* **分析用テキスト**
--------------------
2025.10.28 17:00:02 Tuesday

チンパンジーが自分の傷に「飛ぶ虫」を押し当てていた。

そんな驚くべき行動が、東アフリカのウガンダ・キバレ国立公園での独オスナブリュック大学(Universität Osnabrück)による最新調査で観察されました。

これまでにもチンパンジーが葉っぱを傷にあてたり、傷口を舐めたりする事例は知られていましたが、「虫」をまるで塗り薬のように使う行動は極めて珍しい報告です。

しかも今回は、仲間のケガに虫を押し当てる“お手当て”行動も目撃され、専門家たちに大きな衝撃を与えています。

研究の詳細は2025年8月25日付で科学雑誌『Scientific Reports』に掲載されました。

 

Chimpanzees in Uganda use flying insects to tend their wounds, study reveals https://phys.org/news/2025-10-chimpanzees-uganda-flying-insects-tend.html
Insect applications to open wounds by chimpanzees in the wild: first insights from East African chimpanzees https://doi.org/10.1038/s41598-025-16582-5

森のなかで発見された「虫の塗り薬」行動

ウガンダのキバレ国立公園で、霊長類学者チームがチンパンジーの群れを観察していた際のことです。
--------------------
* **課題**
チンパンジーと虫の記事のうち、「チンパンジーが自分の傷に「飛ぶ虫」を押し当てていた。」から「に大きな衝撃を与えています。」までを、「に大きな衝撃を与えています。」も含めて一字一句変えずに書き出してください。

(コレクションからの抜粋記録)
--------------------
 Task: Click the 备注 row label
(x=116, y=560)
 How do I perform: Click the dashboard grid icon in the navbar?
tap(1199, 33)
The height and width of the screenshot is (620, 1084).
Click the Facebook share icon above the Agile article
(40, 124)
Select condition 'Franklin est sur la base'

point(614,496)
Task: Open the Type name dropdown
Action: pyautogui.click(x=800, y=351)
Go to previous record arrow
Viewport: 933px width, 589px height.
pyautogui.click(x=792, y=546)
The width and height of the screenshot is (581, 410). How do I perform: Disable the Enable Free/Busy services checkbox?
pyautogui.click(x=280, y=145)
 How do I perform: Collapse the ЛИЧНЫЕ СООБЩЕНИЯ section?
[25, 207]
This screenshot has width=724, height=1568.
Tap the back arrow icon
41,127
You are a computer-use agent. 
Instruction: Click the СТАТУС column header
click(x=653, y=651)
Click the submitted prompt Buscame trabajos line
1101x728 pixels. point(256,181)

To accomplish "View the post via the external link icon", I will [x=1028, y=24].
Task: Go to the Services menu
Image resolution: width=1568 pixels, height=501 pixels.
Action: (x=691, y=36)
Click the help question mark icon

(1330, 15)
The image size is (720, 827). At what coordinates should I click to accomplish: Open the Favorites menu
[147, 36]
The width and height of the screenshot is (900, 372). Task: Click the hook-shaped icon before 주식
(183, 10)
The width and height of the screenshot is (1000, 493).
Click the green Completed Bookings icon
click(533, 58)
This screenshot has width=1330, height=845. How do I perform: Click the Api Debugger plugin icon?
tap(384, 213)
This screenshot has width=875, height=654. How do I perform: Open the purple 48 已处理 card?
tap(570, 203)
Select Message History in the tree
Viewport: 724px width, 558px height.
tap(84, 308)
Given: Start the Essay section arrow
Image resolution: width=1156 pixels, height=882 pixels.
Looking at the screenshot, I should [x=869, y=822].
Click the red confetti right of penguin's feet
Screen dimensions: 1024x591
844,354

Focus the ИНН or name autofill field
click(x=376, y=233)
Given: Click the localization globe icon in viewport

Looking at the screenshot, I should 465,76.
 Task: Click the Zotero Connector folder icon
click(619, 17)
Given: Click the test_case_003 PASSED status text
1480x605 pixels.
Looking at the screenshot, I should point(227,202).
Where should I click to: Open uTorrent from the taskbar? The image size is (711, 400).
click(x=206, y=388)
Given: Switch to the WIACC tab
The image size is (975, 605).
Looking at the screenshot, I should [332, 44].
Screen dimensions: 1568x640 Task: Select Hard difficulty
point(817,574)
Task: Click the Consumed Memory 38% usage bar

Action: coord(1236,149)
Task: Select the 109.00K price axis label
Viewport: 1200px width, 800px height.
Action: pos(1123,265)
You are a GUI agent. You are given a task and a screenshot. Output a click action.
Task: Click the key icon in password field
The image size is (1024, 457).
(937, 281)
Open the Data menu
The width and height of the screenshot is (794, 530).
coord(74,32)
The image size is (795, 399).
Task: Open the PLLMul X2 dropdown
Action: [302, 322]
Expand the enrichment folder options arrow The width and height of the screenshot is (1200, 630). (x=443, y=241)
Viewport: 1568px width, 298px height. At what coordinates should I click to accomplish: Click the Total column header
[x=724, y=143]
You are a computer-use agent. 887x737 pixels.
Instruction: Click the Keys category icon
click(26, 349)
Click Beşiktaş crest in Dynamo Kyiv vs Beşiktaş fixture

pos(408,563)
--------------------
* **解答**
チンパンジーが自分の傷に「飛ぶ虫」を押し当てていた。

そんな驚くべき行動が、東アフリカのウガンダ・キバレ国立公園での独オスナブリュック大学(Universität Osnabrück)による最新調査で観察されました。

これまでにもチンパンジーが葉っぱを傷にあてたり、傷口を舐めたりする事例は知られていましたが、「虫」をまるで塗り薬のように使う行動は極めて珍しい報告です。

しかも今回は、仲間のケガに虫を押し当てる“お手当て”行動も目撃され、専門家たちに大きな衝撃を与えています。